Task brief
Can you render everything in the material from the line containing "1568x776 pixels." down to the line containing "coord(1478,26)" as a Markdown table with columns "Row" and "Line", numbering each line and leaving out blank ones?

━━━━━ Available records

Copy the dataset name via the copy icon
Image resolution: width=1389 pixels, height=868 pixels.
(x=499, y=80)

━━━━━━━━━━
━━━━━ Available records

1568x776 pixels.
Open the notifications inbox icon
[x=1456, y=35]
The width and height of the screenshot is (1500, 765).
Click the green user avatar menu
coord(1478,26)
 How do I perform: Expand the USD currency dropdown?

━━━━━━━━━━
━━━━━ Available records

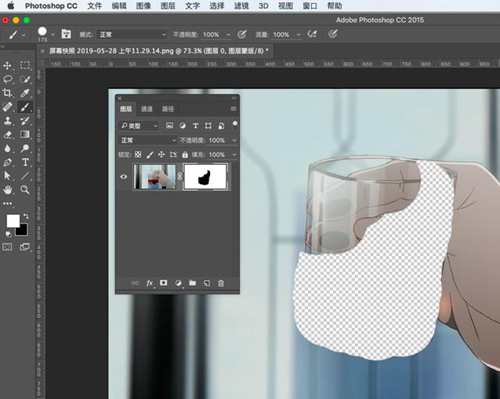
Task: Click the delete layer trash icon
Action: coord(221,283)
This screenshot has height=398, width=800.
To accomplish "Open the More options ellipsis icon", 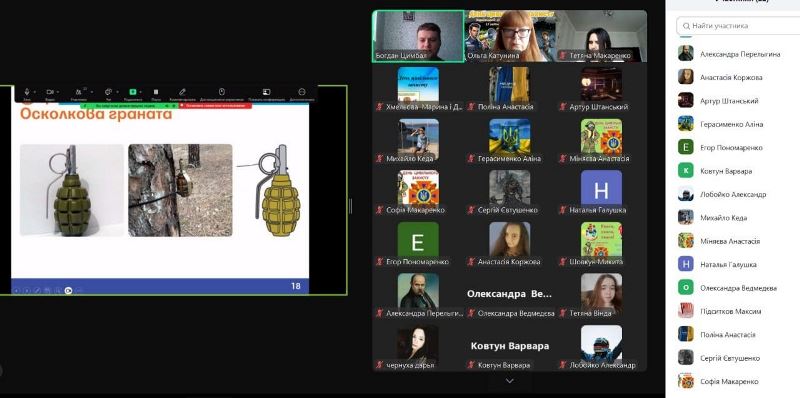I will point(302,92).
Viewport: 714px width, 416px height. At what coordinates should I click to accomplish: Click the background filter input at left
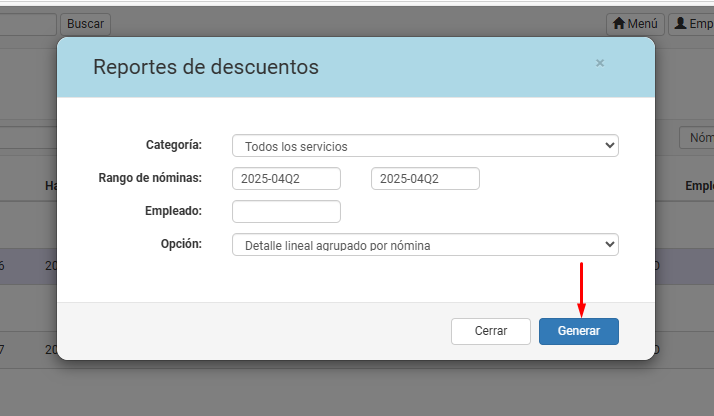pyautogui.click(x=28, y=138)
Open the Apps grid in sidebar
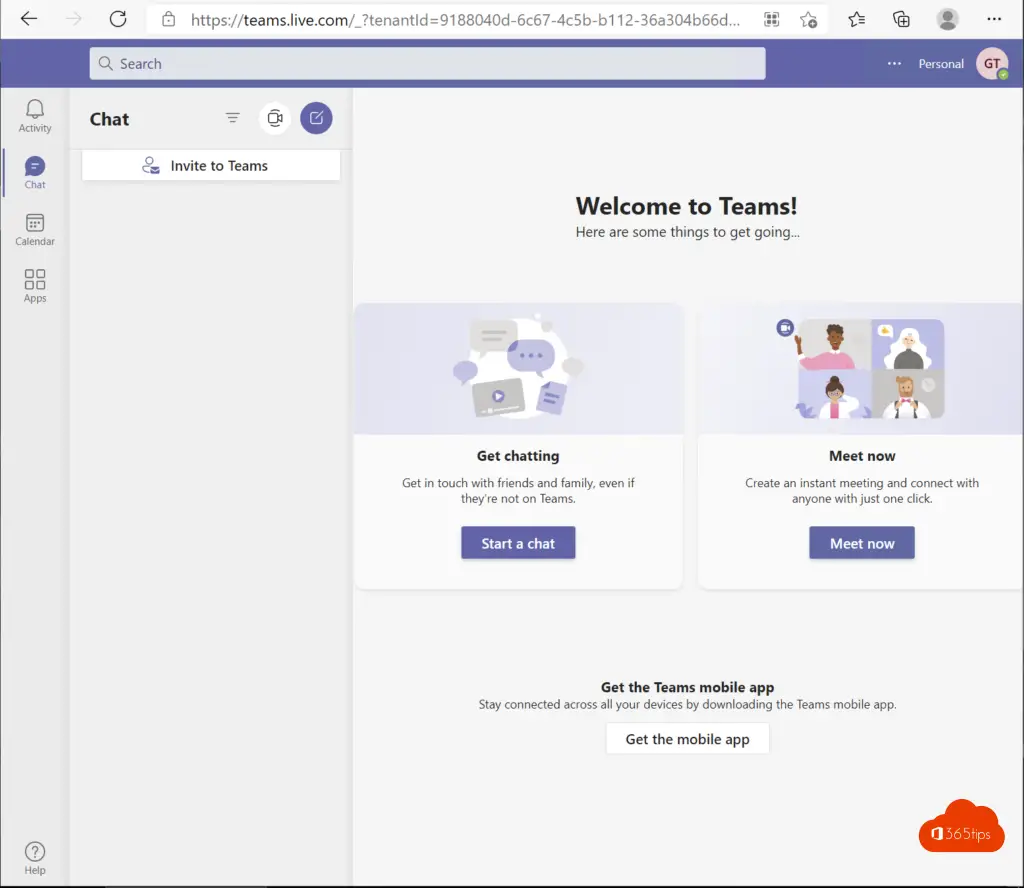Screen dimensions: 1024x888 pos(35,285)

━━━━━━━━━━

Solution
| Row | Line |
|---|---|
| 1 | 1568x776 pixels. |
| 2 | Open the notifications inbox icon |
| 3 | [x=1456, y=35] |
| 4 | The width and height of the screenshot is (1500, 765). |
| 5 | Click the green user avatar menu |
| 6 | coord(1478,26) |